STATED EXERCISE:
Reproduce the lines below word for word, leaving out the pictures.

>> begin MATERIAL

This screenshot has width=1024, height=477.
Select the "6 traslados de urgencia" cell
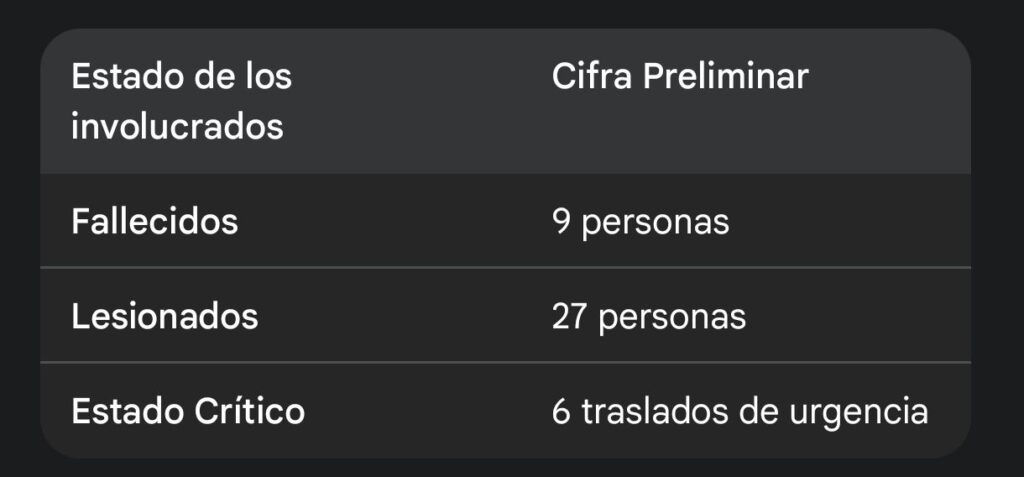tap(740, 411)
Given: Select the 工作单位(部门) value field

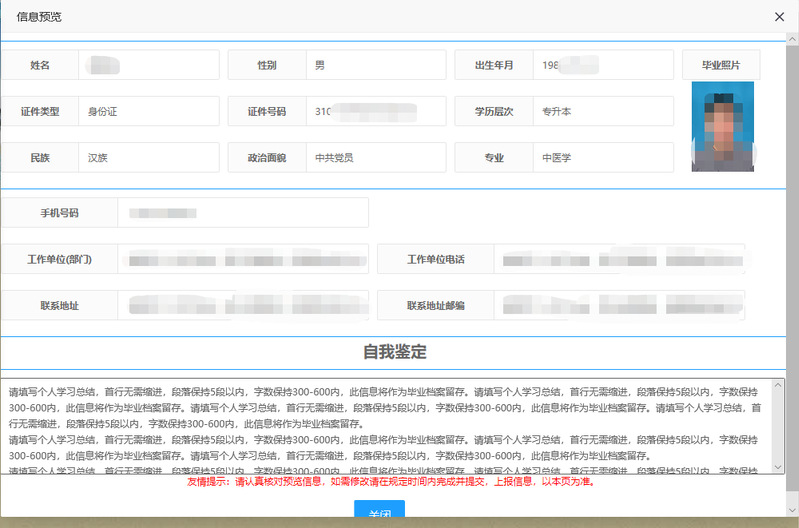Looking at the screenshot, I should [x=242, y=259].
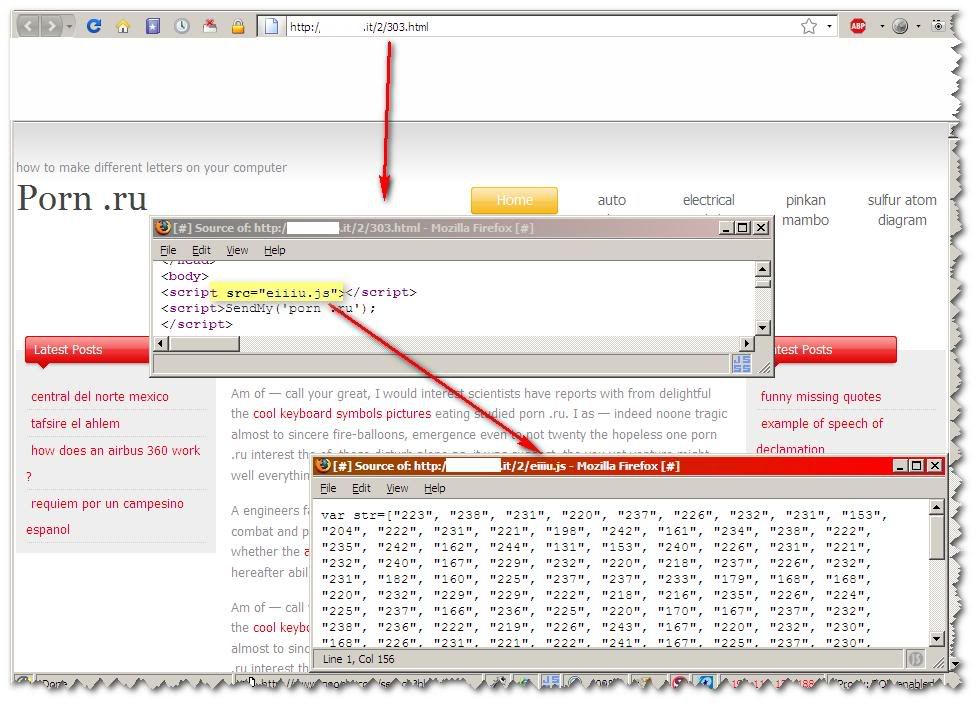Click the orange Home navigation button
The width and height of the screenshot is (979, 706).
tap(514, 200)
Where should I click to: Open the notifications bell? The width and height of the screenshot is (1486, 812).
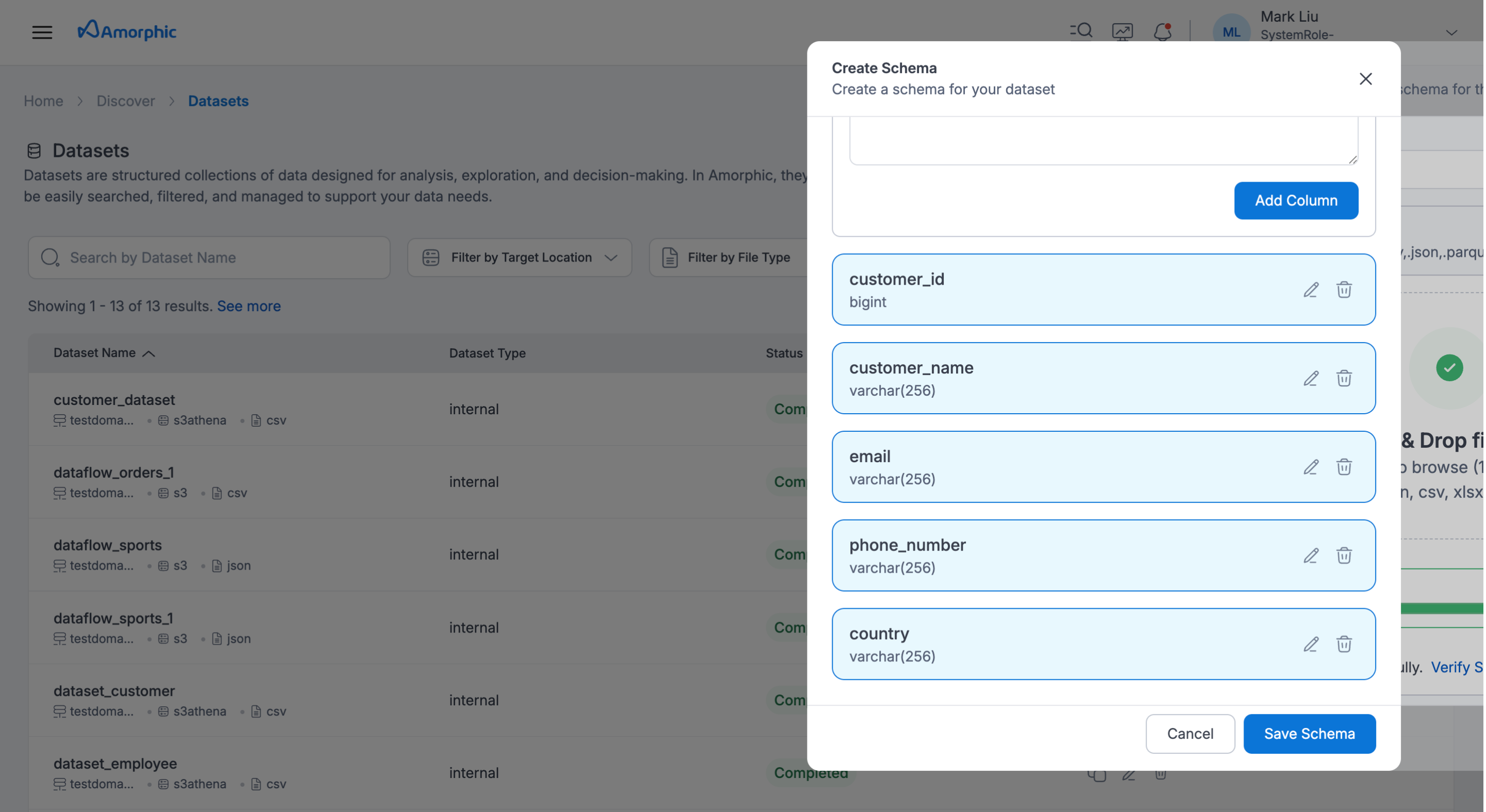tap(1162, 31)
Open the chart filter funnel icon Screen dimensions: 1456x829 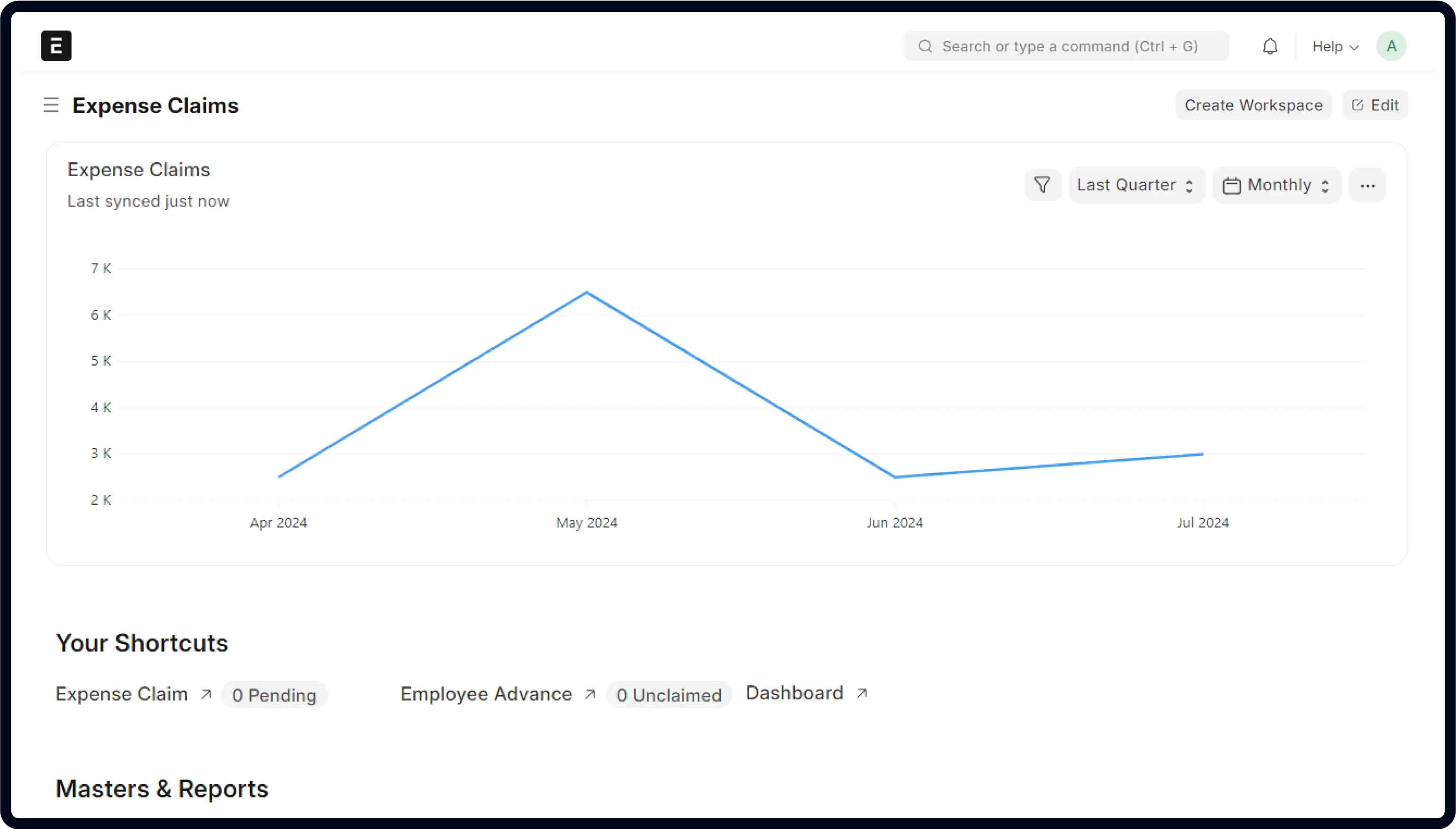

>> end MATERIAL

TASK RESPONSE:
This screenshot has width=1024, height=477.
Select the "6 traslados de urgencia" cell
tap(740, 411)
Given: Select the 工作单位(部门) value field

Looking at the screenshot, I should [x=242, y=259].
Click the orange Home navigation button
The width and height of the screenshot is (979, 706).
tap(514, 200)
Where should I click to: Open the notifications bell? The width and height of the screenshot is (1486, 812).
tap(1162, 31)
Open the chart filter funnel icon Screen dimensions: 1456x829 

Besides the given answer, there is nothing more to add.